I wonder if you could review the repo and update the version of the services. It seems not to be working if I try to update the service version

HenriqueWeiand

Nice Tutorial, It's helping a lot ! Just to ask, When deploying elastic search using helm chart it automatically creates pv, pvc and storageclass but when actually deployed it only created pvc the pv and storageclass is missing .. which eventually resulted into error "pod has unbound immediate PersistentVolumeClaims. preemption: 0/3 nodes are available: 3 Preemption is not helpful for scheduling.." how to resolve this issue ..

MidorimaShintaro-om

Thanks for sharing, very good explanation. would you please also share what is the log retention policy? like for how many days it will preserve the logs and then purge them?

nnmbnmbnmnm

nice and precise tutorial, wanted to know some changes we might have to do when the container runtime is "containerd" like in my case i am using k3s

nitinvij

Finally I made it to connect to the kibana UI, but only using the forward button in Lens.
I still cannot access the UI using my regular kubernetes IP. And I don't understand how you made it to configure the nginx.
I would appreciate if you would spend more time for the next tutorial, because it was way to fast for me.

oliverabrahamhamburg

Thank you very much, you help me a lot. How should work to have the logs of the others containers? I just seen the ELK Stack, but a application with logs is not showing

usuariousuario

Learnt a lot with your video. Thanks for sharing.

VinayBedre

Hi Michael,
firstly thank u for such a concise lecture but there is one problem that I am facing is that elasticsearch is by default configured to take data at https port while we are making logstash send data on http port, so how do I configure elasticsearch to accept data on its http port as because of this no data is being sent to it. Please help with it as I have checked multiple resources but no one has got a solution to it. It would be great if you'd throw some light on it.

ashketchum

@Michael Thanks nice video and explanation.. i would like to impersonate roles and permissions in ELK Stack.. like want use the ELK security feature.. to create different logins for dev_user, dashboard_only_user..etc.. segregating app1, app2..with data1, data2.. etc

amseshuu

Thanks for the video.
Can you please help me understand..
1. How did you setup external-ip to Kibana Pod?
2. Can I implement this solution in AKS?

I lokk forward to your response..

nlokesh

Excellent man!
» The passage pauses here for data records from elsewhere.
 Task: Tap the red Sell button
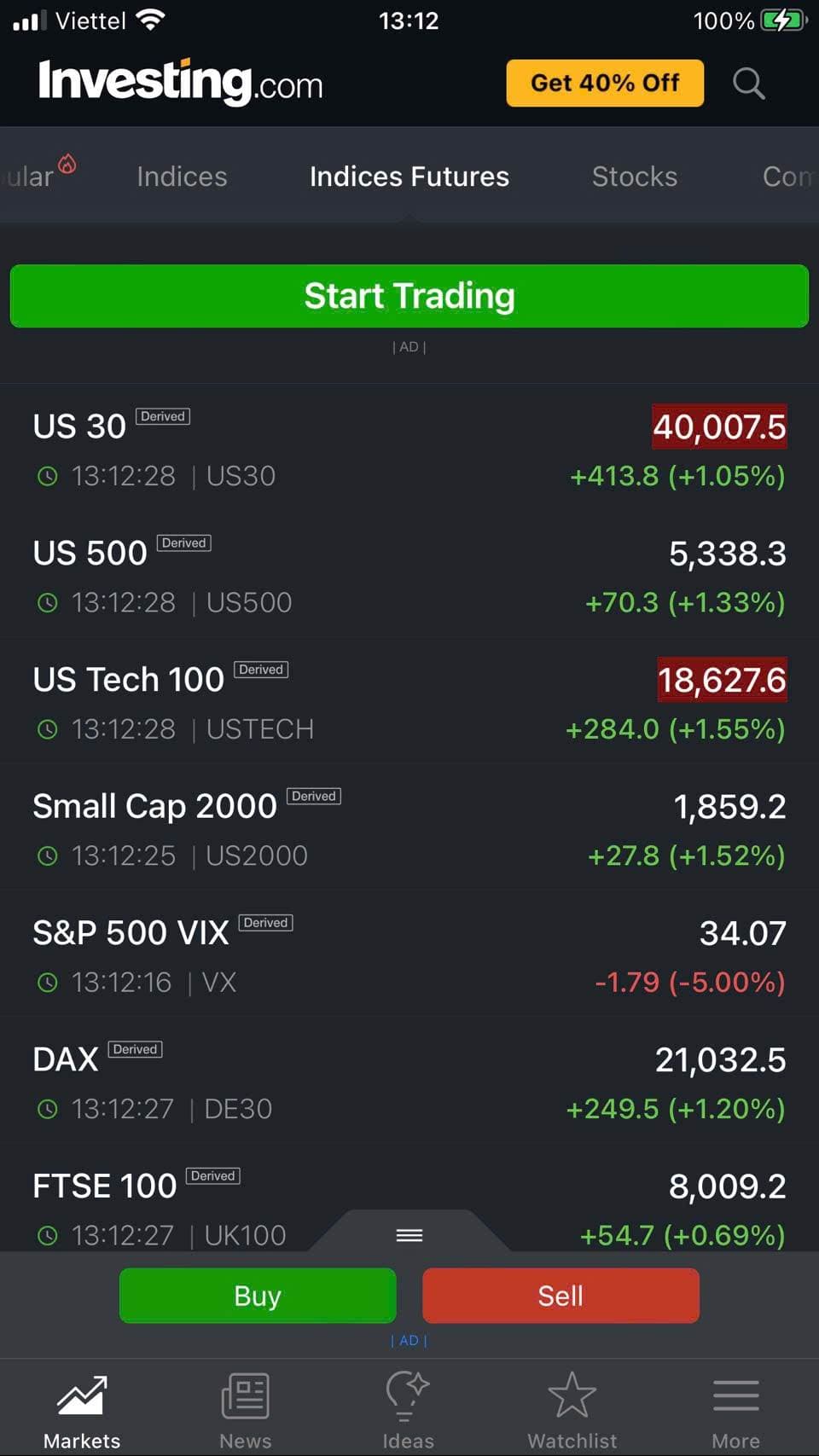[561, 1296]
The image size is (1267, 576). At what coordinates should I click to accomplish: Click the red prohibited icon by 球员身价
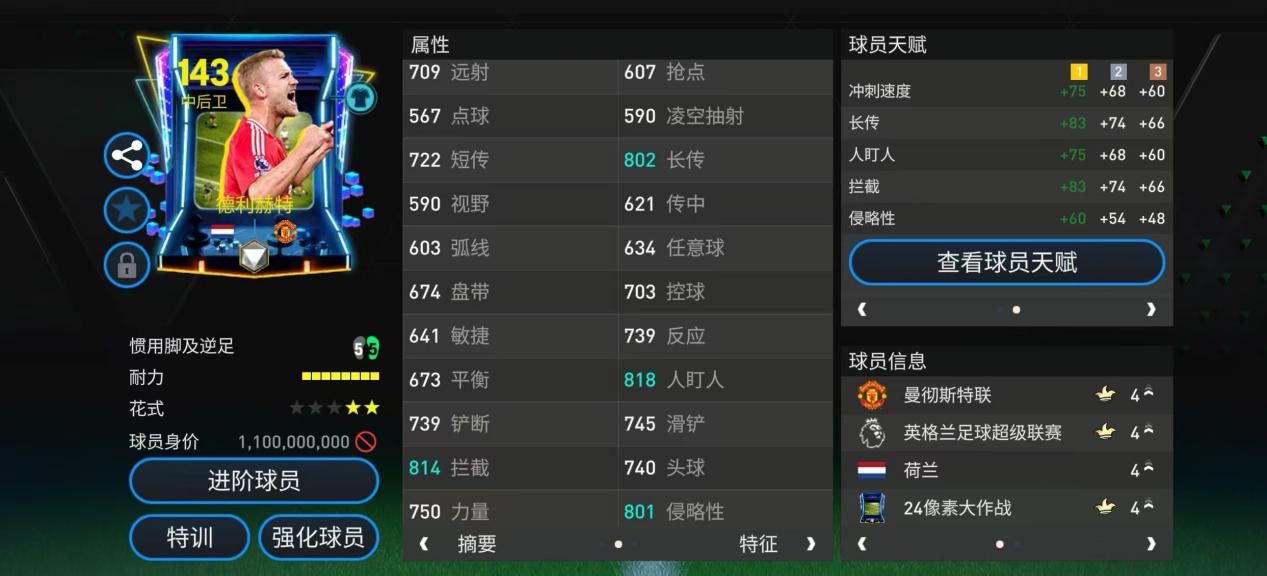tap(366, 441)
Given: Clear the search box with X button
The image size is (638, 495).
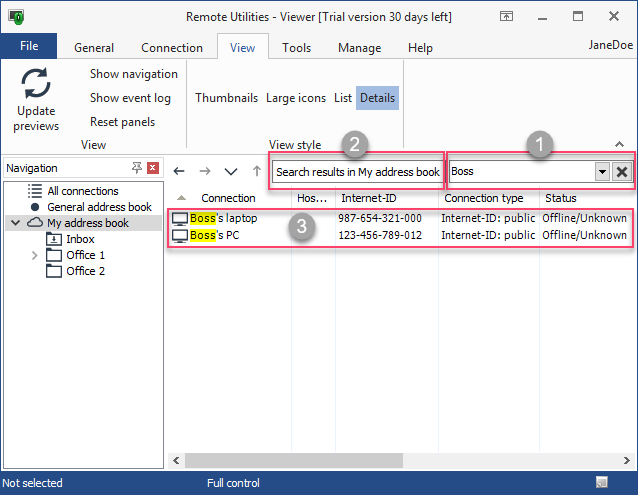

Thank you very much for that brother.

Shreddoctor

how do i configure my filebeat to get 100's of my pod logs. 100 pod logs -> file beat-> logstash-> elasticsearch. we have nearly 100 pods running in our kubernetes namespace

parthibarajanranganathan

you make this look so easy!! great thanks!!

po

while installing logstack iam getting error Error: INSTALLATION FAILED: unable to build kubernetes objects from release manifest: resource mapping not found for name: "logstash-logstash-pdb" namespace: "" from "": no matches for kind "PodDisruptionBudget" in version "policy/v1beta1"
ensure CRDs are installed first

supermario-dquy

couldn't able to run kibana like you did, the current chart of kibana has pre and post actions and it is causing all the problem while installing and uninstalling the chart.

JackReacher